Sunday, March 7, 2010

Rabbit Habits (Part I, conclusion)

The weekly sulks and daily seduction of my ankles aside, Harriet is a happy, funny creature. An expert percussionist and a confetti artist, Harriet entertains us to no end. Making music with her plastic tubs, shredding phone books and arranging them in sculpteresque drifts around her sunroom (as we call a recent cage addition), Harry fills her confined hours with her many hobbies. She is a clever friend, and a kind one, and one that we would not want to do without. If her health were at stake, there is little we wouldn't do to save her. 
Harriet joined our family for the low, low price of $9.99. With shelters overflowing and homeless rabbits available by the score, we might have adopted, but we hear that there is at least a very reputable breeder, well known in our rural community, behind this particular vendor. Her rabbits' reputation for docility is known for miles around, and Harriet's quality of character fully reflects this. 
Not too long after she joined our family, Harriet became asymmetrical. Living loose in the house, as she did then (this was before the destruction of couches number one and two), Harriet would hop . . . lippity, lippity, lippity . . . in a manner that was, as a horseman might say, NQR. Rounding a corner with an ever so slight but still detectable lilt, Harriet moved with a gait that was Not Quite Right.
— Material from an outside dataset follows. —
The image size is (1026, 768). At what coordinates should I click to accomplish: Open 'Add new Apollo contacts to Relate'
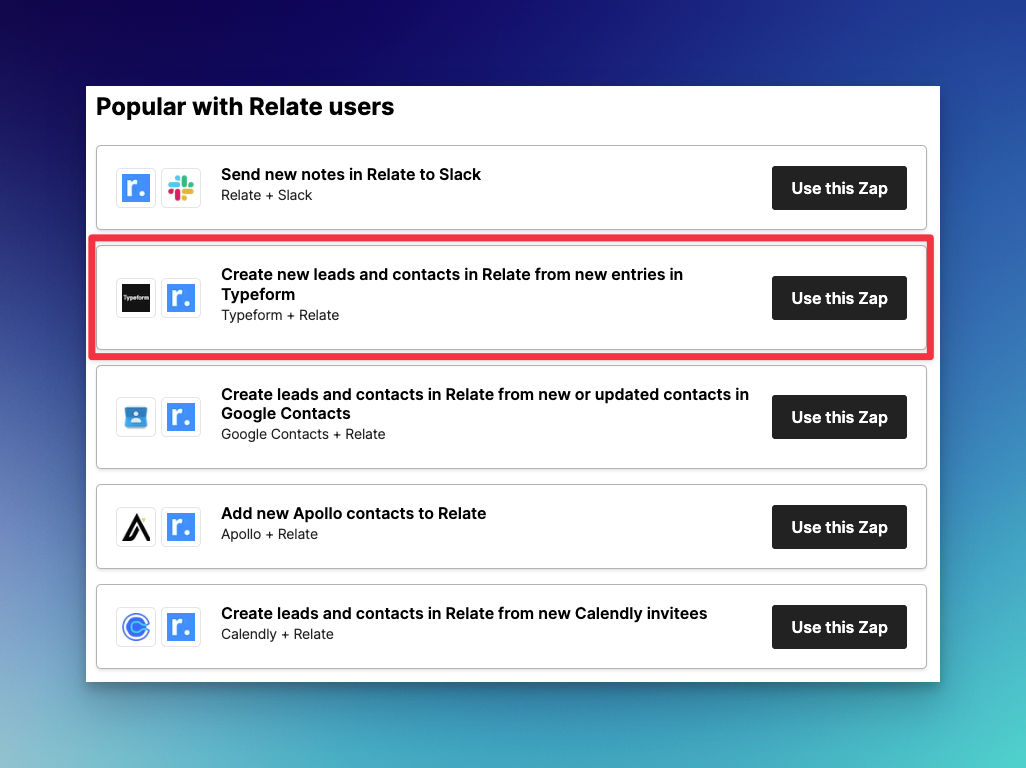353,514
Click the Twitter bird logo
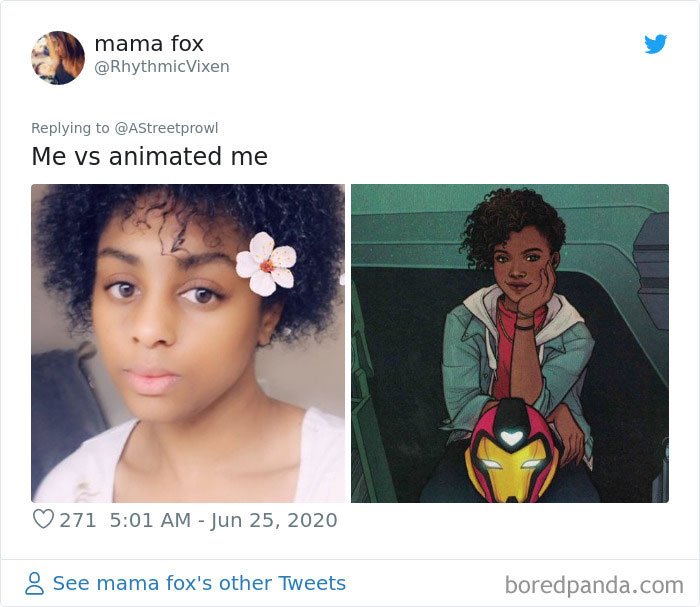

With her head held at an almost imperceptible angle, one ear would dip towards the floor with each step. One hock would fall slightly out from under her during particularly animated travel. Harriet, it seemed, was sick. 
My mind jumped immediately to the worst . . . Harriet had had a mini-stroke. Harriet suffered from partial paralysis. Harriet had a malignancy pressing in upon her spinal cord. It was, as can be expected, a Sunday, and in the proud tradition of loving animal custodians the world over I weighed the financial penalty of an after-hours vet call against the risk of waiting. Harry, as if to reassure me, tucked in to her supper with gusto, and it was Monday morning when I finally made the call.
Rushing my crooked little marshmallow to the clinic on Monday morning, I observed a new listlessness. She was very accustomed to car rides, having gone with us to preschool and to visit her cousins at the feed store, but on this particular Monday she seemed nauseated and unhappy. She held her head at an angle, as if to drain water out of an ear. She did not care to look out the window. 
Upon arrival, the excitement of her new surroundings led to some improvement, and as we entered the exam room Harriet moved with something that approached her usual grace. Still, though, something wasn't right. I could see it in her posture and in her demeanor.
Our excellent rabbit vet—a vet whose $200 spaying is surely worth the price—was impressed with our prompt action. Had I been a more experienced lagomorph owner, I would have cast aside my ideas of transient ischemic attacks in favor of the very likely diagnose that, it turns out, was correct. Harriet had a very common and often debilitating infection of the inner ear.
Without the additional expense of a culture, we decided to go ahead and treat for Pasteurella. The culprits could have been any of several bacteria: Encephalitozoon cuniculi, Staphylococcus sp, Pseudomonas aeruginosa, Pasteurella multocida, Bordetella bronchiseptica, Proteus mirabilis, Streptoccus epidermidis, Bacteroides spp. or Escherichia coli, to name a fw. At the risk of disrupting the all important function of Harriet's fermenting hindgut, it seemed that antibiotics were in order. We were sent home with medications, instructions, and the warning that her condition could deteriorate just as surely as it might improve. 

Emergency veterinary exam and consult: $61.75. Dexamethasone injection: $12.84. Two week supply of Baytril: $22.00. The sight of Harriet's lippity-lappity tongue when she realized I had cut her disgusting meds with sugar-water: priceless. Harriet took her medicine like a champ all that day and all the next, and within a couple of weeks our steady, level, perfectly symmetrical rabbit was back in action.

Harriet is lying in my lap as we speak—eyes closed, legs a-dangle, forehead nestled against my belly. What's a hundred dollars for companionship like this?
I'm told that up to 85% of unspayed, female domestic rabbits develop uterine cancer by age four. Ovarian and mammary cancerns, too, can be a major threat to bunny wellness. Spaying, it seems, is not just good for preventing nips and slipper lust.  
The next spare $200 I come up with is all yours, Harriet.